Contohnya untuk penyakit infeksi mata, maka tobramycin akan diberikan kepada pasien dalam bentuk obat tetes mata dimana dokter biasanya akan menganjurkan untuk meneteskan matanya setiap pagi dan malam hanya dengan 1 tetes mata tobramycin saja. Namun bila keadaan pasien dalam kondsi parah, maka dosis obat dapat dinaikan dengan 4 kali teter per harinya.
Selan dalam bentuk obat tetes mata, tobramycin juga dapat ditemukan dalam bentuk salep mata dimana bila berbentuk salep, tobramycin umumnya akan diresepkan untuk dipakai setiap 3 kali dalam sehari.
Selain mata, infeksi pernafasan pun mampu diobati oleh tobramycn yaitu dalam bentuk obat inhaler atau obat yang dihirup oleh hidung dimana dokter biasanya akan meresepkan untuk menghirup tobramycin sebanyak 300mg per 12 jam selama kurun waktu 28 hari.
Dan bila tidak juga membaik dalam kurun waktu 28 hari maka sebaiknya segera kembali ke dokter untuk dilakukan pengecekan kembali. Untuk penggunaanya pada balita, anak anak maupun lansia, maka dokter akan menghitung ulang berapa dosis yang tepat digunakan sesuai usia si pasien itu sendiri.
Efek samping menggunakan Tobramycin
Layaknya obat lainnya, penggunaan tobramycin kepada setiap pasien tentunya membawa efek samping yang berbeda beda. Namun secara umum efek samping penggunaan obat jenis tobramycin ialah munculnya iritasi pada mata, rasa sakit atau iritasi pada area yang disuntik (bila tobramycin diberikan kepada pasien dalam bentuk suntikan).

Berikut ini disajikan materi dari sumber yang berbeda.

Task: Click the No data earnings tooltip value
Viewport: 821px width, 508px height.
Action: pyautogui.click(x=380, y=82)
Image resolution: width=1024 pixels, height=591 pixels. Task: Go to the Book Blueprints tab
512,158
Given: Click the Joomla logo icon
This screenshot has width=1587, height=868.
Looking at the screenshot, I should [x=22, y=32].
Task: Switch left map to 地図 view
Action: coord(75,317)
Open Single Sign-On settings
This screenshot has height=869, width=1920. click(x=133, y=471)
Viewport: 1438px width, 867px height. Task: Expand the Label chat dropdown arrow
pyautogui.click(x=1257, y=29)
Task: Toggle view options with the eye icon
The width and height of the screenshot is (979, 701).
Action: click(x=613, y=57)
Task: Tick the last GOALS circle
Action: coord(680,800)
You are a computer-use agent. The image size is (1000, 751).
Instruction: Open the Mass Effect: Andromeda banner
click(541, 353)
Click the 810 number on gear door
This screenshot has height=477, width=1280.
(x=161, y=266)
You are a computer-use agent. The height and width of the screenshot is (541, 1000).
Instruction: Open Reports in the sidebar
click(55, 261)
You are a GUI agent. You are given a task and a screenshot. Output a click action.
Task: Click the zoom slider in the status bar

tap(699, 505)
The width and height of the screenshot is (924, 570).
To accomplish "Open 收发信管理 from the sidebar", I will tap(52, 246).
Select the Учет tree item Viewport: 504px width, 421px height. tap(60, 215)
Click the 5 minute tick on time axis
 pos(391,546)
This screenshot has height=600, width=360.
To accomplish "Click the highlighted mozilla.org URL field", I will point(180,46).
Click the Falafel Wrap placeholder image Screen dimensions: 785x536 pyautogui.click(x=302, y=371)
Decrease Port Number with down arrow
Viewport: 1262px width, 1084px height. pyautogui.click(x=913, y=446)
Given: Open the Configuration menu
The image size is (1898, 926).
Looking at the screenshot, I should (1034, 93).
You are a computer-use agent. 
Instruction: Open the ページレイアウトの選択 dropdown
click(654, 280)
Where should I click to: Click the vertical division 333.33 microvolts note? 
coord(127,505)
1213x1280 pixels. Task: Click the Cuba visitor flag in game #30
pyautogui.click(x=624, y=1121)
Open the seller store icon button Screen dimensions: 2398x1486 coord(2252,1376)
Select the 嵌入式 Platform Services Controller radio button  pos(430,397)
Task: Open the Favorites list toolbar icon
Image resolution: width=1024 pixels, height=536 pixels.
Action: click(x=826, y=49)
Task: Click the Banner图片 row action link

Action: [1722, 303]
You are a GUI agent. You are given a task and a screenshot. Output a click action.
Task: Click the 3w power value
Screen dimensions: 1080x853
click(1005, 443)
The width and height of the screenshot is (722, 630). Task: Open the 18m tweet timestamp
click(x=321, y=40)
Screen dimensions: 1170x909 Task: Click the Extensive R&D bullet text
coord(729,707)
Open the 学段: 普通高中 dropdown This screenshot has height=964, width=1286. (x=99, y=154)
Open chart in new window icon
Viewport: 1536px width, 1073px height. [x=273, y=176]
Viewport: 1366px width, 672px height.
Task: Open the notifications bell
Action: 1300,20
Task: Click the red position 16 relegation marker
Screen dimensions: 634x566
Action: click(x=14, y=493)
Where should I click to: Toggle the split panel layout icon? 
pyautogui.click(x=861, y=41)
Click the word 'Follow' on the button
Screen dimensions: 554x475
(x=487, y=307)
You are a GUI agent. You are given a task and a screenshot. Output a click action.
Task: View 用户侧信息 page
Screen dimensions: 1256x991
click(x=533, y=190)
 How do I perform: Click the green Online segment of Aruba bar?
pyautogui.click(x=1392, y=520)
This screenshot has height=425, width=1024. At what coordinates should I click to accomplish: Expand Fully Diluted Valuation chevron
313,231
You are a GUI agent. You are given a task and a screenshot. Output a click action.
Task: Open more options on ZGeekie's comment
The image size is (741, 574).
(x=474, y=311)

Kadang ditemukan pasien yang juga matanya menjadi memerah dan berair disertai kelopak mata yang suka terasa gatal. Mual, muntah, sakit perut dan demam juga dapat menjadi salah satu gejala umum bagi para pasien yang menerima obat tobramycin dalam tubuh mereka.
Banyak pasien yang juga mengeluhkan efek samping penggunaan obat tobramycin seperti bersin bersin, hidung mampet dan berair, munculnya dahak serta adanya perubahan suara seperti gejala seseorang terkena influenza.
Peringatan dalam pengunaan obat Tobramycin
Untuk ibu hamil dan menyusui, belum pernah dilakukan penelitan mengenai resiko penggunaan tobramycin bagi janin yang sedang dikandung ataupun mengenai ASI saat sedang menyusui.
Konsultasikan keadaan mu kepada team dokter sebelum menggunakan obat tobramycin dengan cara memberitahukan ke dokter bahwa kamu sedang mengandung ataupun menyusui.
Selain itu selalu ingat untuk memberitahukan dokter mengenai alergi yang ada pada tubuhmu serta riwayat penyakitmu sebelum dokter meresepkan obat tobramycin karena para pasien dengan riwayat penyakit kelainan neuromuskular, seperti myasthenia gravis dan penyakit Parkinson , penyakit asma, alergi sulfit, penderita luka bakar, penderita penyakit ginjal dan saraf serta pasien cystic fibrosis dikhawatirkan akan mengalami interaksi kimia obat dalam tubuhnya bila menggunakan obat tobramycin dalam tubuhnya.
Untuk itu selalu konsultasikan terlebih dahulu mengenai kondisi kesehatanmu kepada para dokter sebelum memutuskan menggunakan obat tobramycin dan selalu ikuti dosis yang dokter berikan karena dengan menambahkan dosis tidak akan mempercepat proses penyembuhan dan bisa membuatmu terkena overdosis.